Echamos a correr, con nuestras zapatillas baratas al cuello, hasta que localizamos un ascensor. Tobías revoloteó hasta alcanzar los botones y con el pico pulsó uno de ellos. Mientras esperábamos a que llegara el ascensor, la gente empezaba a atreverse a salir de la sala. Un rugido colectivo les hizo retroceder de inmediato.
La puerta del ascensor se abrió y en su interior subían un director y un mensajero que decidieron apearse cuando vieron lo que allí entraba.
Rachel pulsó el botón que nos llevaría al vestíbulo y, cuando llegamos abajo, el ascensor sólo contenía a cuatro muchachos vestidos con ropas deportivas ajustadas y zapatillas de deporte.
En aquel momento entró una tropa de policías de uniforme negro y armados hasta los dientes. Marco y Ax ya habían bajado y permanecían en una esquina observando embobados el espectáculo.

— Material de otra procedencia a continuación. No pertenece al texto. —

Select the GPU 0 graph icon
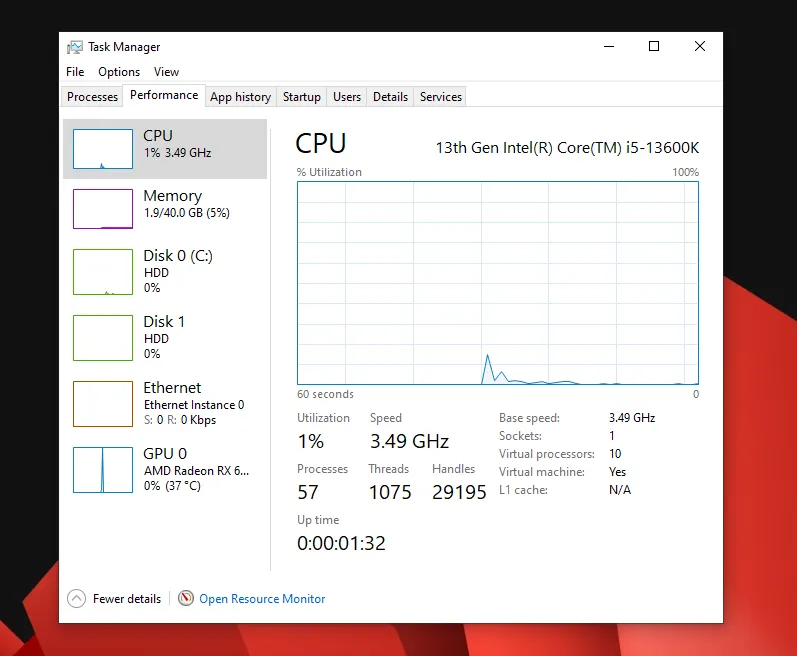Viewport: 797px width, 656px height. click(103, 470)

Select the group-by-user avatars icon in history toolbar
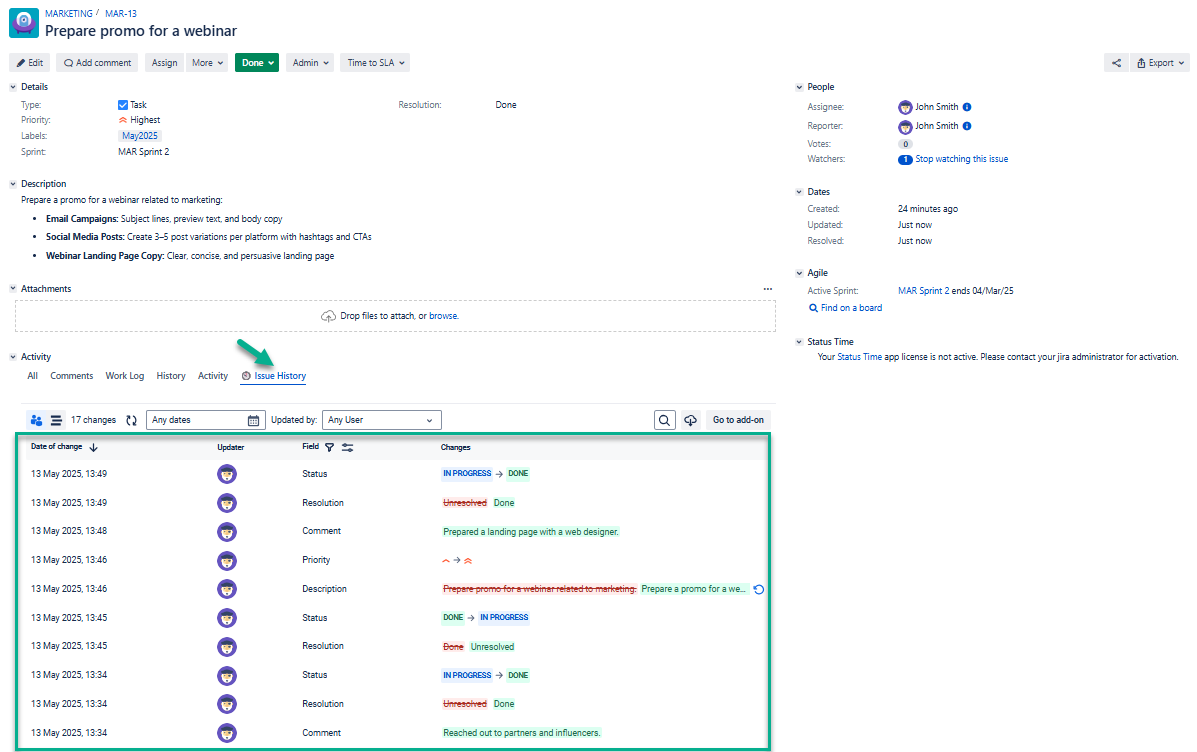coord(36,419)
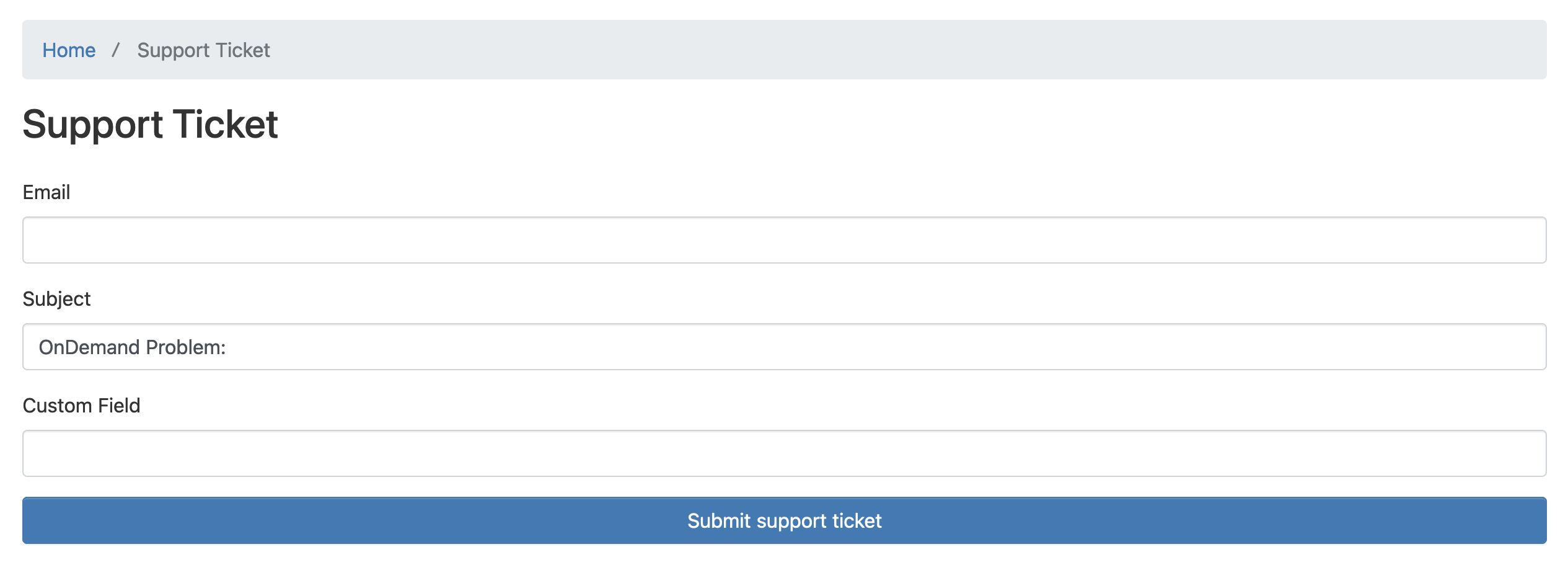Click the Subject label
This screenshot has height=583, width=1568.
pos(56,298)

—Chicos, ¿habéis visto un oso? —preguntó uno de los policías.
—Sí, claro ¡Y qué más! —se rió Rachel—, un oso.
Alcanzamos a Marco y Ax y salimos a la calle. Solté un suspiro de alivio.
—¿Cómo ha ido? —pregunté.
—No ha habido ningún problema, príncipe Jake —respondió Ax.
—Sí, ningún problema —repitió Marco, que parecía, sin embargo, preocupado. Como si estuviera descompuesto o algo así.

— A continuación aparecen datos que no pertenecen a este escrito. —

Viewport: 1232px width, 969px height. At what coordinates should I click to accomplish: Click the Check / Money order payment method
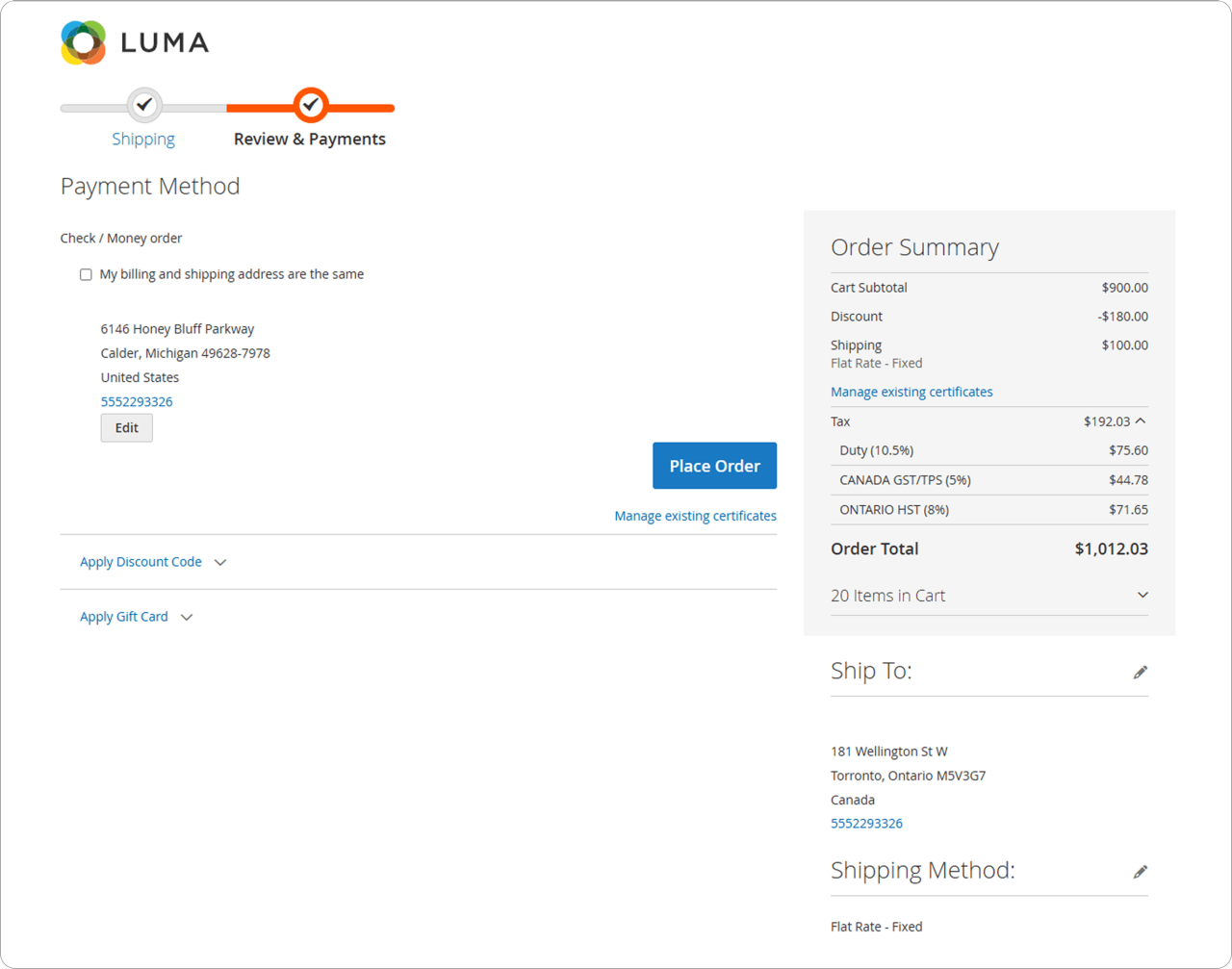pos(121,238)
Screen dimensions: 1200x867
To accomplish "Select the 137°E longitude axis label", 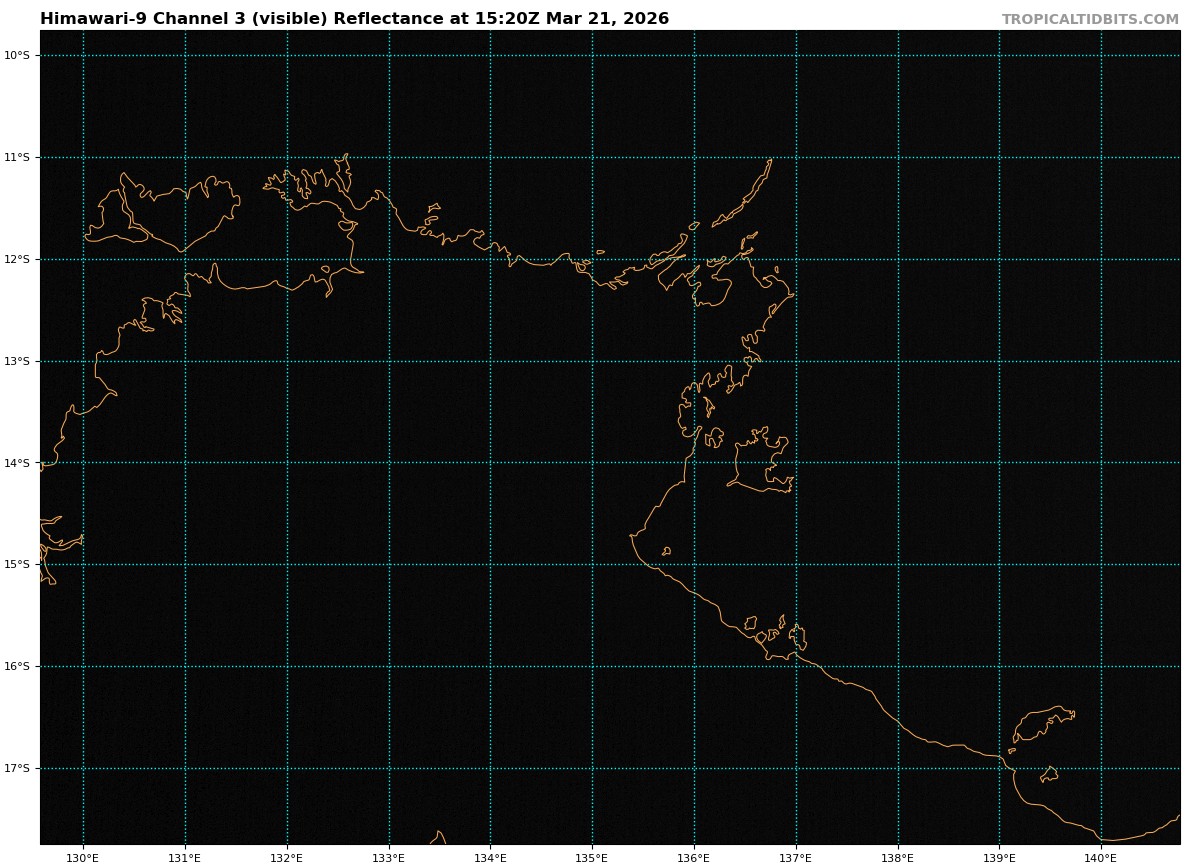I will click(796, 858).
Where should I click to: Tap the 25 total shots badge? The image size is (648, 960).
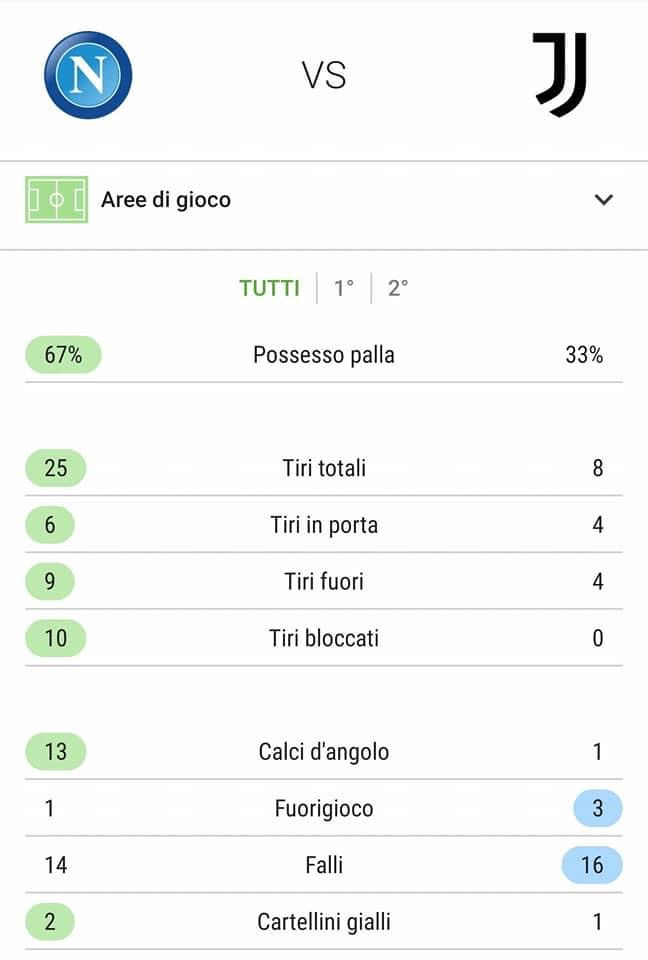(56, 468)
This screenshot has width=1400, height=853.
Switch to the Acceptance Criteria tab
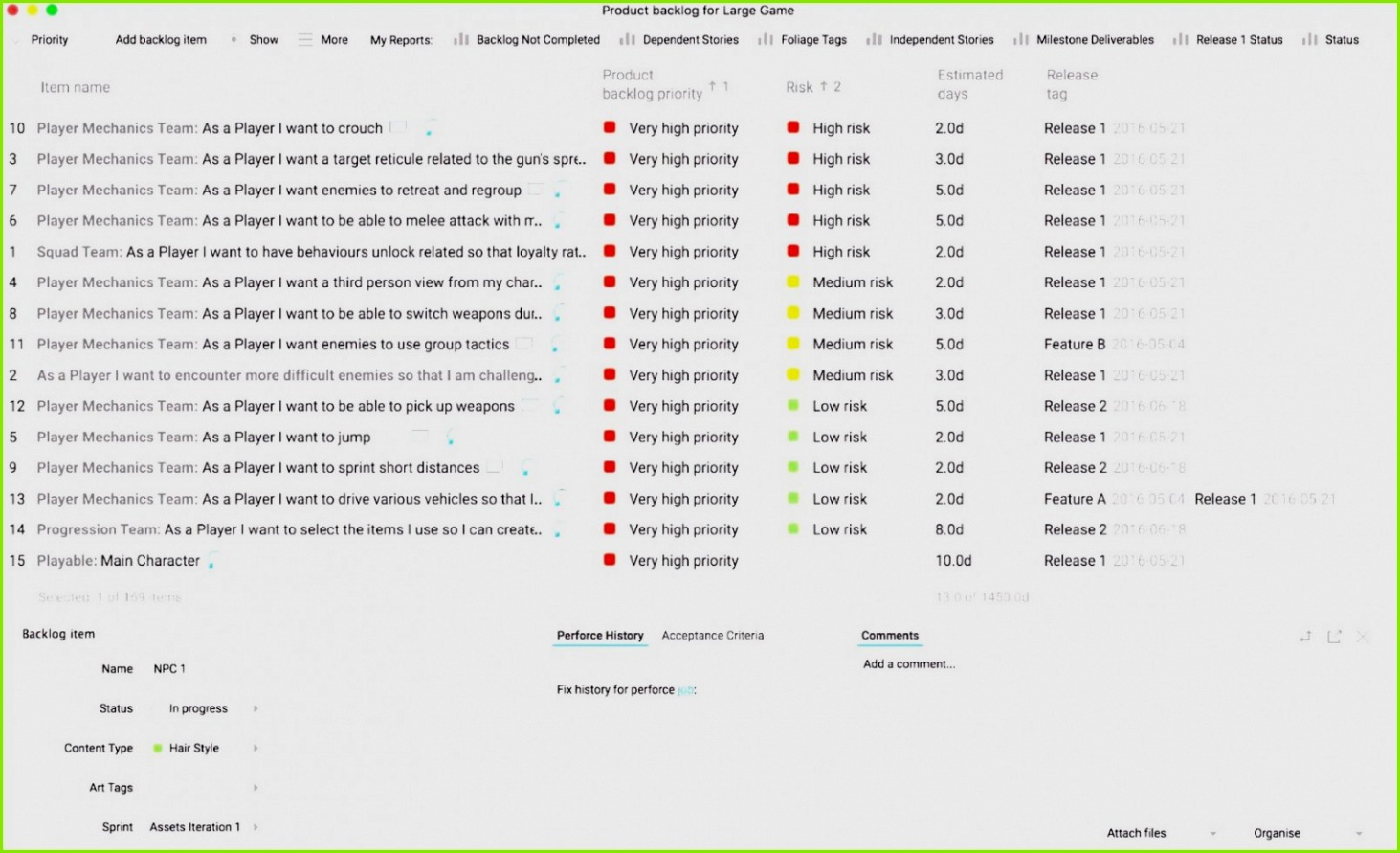pos(712,635)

—Ya, y entonces ¿a qué viene esa cara?
—Ah, nada importante —contestó encogiéndose de hombros—. Una vez que entramos en el sistema el resto fue coser y cantar. Y como nos sobró tiempo, y ya que estábamos ahí, decidí averiguar la identidad de un par de nombres electrónicos con los que me comunico.

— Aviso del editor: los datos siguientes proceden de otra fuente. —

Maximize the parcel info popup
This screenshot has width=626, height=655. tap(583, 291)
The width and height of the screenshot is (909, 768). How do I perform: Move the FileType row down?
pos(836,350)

—Nada que ver con lo que nos trajo aquí, vaya —comentó Tobías.
—Hay una chica que se hace llamar PrtyGirl802 y que me manda unos mensajes que… bueno, pues que le gusto y esas cosas.
—Así que has averiguado quién es, ¿verdad? —preguntó Cassie—. Cómo te pasas. Qué mal.
—Pues sí, tú lo has dicho, muy mal, porque resulta que mi novia de Internet tiene nada más y nada menos que setenta y tres años y está jubilada. Era empleada de Correos.